Google Groups no longer supports new Usenet posts or subscriptions. Historical content remains viewable.
Dismiss

Python 3000 idea -- + on iterables -> itertools.chain

2 views
Skip to first unread message

John Reese

unread,
Nov 12, 2006, 7:46:26 PM11/12/06
to
It seems like it would be clear and mostly backwards compatible if the
+ operator on any iterables created a new iterable that iterated
throught first its left operand and then its right, in the style of
itertools.chain. This would allow summation of generator expressions,
among other things, to have the obvious meaning.

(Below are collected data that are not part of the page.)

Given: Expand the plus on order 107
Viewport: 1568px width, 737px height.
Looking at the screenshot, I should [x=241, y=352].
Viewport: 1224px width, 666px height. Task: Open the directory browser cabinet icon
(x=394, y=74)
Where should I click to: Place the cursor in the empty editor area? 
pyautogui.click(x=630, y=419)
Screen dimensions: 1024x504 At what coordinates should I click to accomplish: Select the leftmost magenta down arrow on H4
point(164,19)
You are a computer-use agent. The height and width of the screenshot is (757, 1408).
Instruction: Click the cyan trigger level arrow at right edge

Any thoughts? Has this been discussed before? I didn't see it
mentioned in PEP 3100.

The exception to the compatibility argument is of course those
iterables for which + is already defined, like tuples and lists, for
that set of code that assumes that the result is of that same type,
explicitly or implicitly by calling len or indexing or whathaveyou.
In those cases, you could call tuple or list on the result. There are
any number of other things in Python 3000 switching from lists to
one-at-a-time iterators, like dict.items(), so presumably this form of
incompatibility isn't a showstopper.

Fredrik Lundh

unread,
Nov 12, 2006, 8:17:24 PM11/12/06
to pytho...@python.org
John Reese wrote:

> It seems like it would be clear and mostly backwards compatible if the
> + operator on any iterables created a new iterable that iterated
> throught first its left operand and then its right, in the style of
> itertools.chain.

you do know that "iterable" is an informal interface, right? to what
class would you add this operation?

</F>

George Sakkis

unread,
Nov 12, 2006, 9:34:26 PM11/12/06
to
Fredrik Lundh wrote:

The base object class would be one candidate, similarly to the way
__nonzero__ is defined to use __len__, or __contains__ to use __iter__.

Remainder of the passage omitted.